I learned that Apple is sending more than 5MB data to Google everyday as Google is default search engine in iOS, it’s creepy! See https://e.foundation/privacy-facts/ . This is not what privacy conscious people want, and not what i want! We need a more ethical mobile OS like what the eFoundation offers. I’ve been testing the beta version of /e/ (e.foundation) on my Samsung Galaxy S9 and it works great. Go and check it out on their website: https://e.foundation
"Specifically, the latest Safari caps the expiration of persistent cookies created client-side via the Document.cookie property to seven days, because lengthy cookie lifetimes lead to less privacy."
Does this actually make any difference? Surely it's trivial to just create a new cookie for every session that copies all the information from your old cookie. As long as they visit you at least once a week, which will probably be the case most of the time, it doesn't matter if older cookies expire, you still get unbroken tracking.

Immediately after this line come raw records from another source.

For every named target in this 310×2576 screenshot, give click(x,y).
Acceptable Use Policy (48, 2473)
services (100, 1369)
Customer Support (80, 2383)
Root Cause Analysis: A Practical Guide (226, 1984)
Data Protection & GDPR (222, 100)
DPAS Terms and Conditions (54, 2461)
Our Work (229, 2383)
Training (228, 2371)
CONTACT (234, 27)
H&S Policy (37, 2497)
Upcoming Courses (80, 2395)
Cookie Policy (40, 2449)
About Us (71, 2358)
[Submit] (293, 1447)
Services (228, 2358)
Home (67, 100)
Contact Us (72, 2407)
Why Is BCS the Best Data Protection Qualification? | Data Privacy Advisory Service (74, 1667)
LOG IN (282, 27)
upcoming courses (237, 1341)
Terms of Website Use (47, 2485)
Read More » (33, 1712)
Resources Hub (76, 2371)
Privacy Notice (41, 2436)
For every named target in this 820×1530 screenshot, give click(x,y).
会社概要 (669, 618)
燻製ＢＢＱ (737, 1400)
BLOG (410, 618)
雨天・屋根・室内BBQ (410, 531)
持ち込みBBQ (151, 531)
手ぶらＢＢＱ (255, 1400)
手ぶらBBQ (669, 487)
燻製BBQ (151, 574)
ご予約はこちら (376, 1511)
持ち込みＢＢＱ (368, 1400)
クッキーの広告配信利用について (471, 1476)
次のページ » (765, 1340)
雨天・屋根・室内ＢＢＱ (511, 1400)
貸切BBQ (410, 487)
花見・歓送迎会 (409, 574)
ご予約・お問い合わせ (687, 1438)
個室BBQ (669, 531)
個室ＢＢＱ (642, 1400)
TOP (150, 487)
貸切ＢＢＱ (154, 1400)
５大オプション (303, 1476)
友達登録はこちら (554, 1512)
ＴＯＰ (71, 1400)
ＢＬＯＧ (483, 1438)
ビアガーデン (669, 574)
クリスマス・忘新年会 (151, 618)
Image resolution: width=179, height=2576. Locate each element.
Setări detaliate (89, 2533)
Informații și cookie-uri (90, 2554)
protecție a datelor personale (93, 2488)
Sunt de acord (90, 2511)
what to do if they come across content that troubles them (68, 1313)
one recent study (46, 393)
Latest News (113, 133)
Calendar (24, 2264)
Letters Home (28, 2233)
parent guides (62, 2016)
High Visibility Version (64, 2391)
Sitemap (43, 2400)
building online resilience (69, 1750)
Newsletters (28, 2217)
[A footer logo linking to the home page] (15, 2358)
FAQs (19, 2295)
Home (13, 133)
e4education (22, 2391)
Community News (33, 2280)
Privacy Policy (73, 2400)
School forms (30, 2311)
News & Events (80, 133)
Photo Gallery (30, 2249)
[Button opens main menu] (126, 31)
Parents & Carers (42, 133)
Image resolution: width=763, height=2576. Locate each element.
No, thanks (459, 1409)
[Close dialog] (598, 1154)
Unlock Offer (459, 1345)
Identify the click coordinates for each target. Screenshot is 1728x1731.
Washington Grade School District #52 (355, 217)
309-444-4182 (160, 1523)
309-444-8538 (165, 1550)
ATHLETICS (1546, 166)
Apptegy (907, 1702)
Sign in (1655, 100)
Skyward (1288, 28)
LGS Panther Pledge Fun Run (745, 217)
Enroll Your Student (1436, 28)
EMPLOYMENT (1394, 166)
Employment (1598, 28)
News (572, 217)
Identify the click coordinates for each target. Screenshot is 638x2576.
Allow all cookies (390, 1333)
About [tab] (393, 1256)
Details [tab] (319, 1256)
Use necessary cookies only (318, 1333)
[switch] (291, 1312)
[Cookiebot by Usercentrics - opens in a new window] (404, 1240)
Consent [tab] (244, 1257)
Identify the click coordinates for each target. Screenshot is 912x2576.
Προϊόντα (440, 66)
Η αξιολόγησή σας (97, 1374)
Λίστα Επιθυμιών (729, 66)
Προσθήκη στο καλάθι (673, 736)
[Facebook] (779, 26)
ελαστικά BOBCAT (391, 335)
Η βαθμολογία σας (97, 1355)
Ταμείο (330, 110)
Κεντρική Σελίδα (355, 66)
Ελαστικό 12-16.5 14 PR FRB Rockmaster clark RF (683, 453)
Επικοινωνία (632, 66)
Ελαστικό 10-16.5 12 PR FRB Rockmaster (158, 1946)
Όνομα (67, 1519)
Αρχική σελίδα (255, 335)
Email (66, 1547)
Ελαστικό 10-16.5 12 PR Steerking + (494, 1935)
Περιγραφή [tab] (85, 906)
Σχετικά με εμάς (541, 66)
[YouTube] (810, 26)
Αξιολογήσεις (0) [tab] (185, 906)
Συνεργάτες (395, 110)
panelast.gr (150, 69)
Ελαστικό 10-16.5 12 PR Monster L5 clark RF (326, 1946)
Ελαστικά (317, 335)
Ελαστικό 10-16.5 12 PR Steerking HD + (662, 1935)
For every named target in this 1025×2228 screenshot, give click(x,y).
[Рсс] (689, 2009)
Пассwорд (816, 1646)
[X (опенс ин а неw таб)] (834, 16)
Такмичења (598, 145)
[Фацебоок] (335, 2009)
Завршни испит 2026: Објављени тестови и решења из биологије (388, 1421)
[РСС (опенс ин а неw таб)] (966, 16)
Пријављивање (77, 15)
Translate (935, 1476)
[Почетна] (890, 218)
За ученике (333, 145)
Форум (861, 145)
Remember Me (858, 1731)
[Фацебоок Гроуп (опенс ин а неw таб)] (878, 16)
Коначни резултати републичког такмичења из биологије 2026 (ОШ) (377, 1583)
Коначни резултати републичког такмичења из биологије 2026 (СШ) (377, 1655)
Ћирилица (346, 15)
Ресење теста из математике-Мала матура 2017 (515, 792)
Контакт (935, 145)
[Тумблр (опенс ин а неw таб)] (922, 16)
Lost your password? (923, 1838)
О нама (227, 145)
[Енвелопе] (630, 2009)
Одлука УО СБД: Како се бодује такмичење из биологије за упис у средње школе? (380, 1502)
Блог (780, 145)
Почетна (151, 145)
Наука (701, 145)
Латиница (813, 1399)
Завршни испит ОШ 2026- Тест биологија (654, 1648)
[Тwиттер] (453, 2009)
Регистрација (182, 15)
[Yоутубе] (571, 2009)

The only way to avoid tracking is to remove cookies after every session, otherwise there will always be persistent data that can be linked between sessions.
I think it would make a difference if they used that logic for all cookies, or if there were an option inside the browser to manage cookies better. Just limiting it to javascript-created cookies isn't really a limit. Like you said, it is trivially easy to get around. So many sites create cookies with lifespans of two years or more, sometimes much more, and that's seriously creepy. For instance, the Register has set a cookie which will not expire until 2028. That is as good as forever and will outlive the life of the PC. If the browser would cap ALL cookies at a lifespan of, say, one month, that cuts out long-term gratuitous tracking. Sites which I genuinely want to be remembered at, such as, say, the bank, or my utility company, use a log-in system to recognise me, and don't depend on a cookie to keep track of me.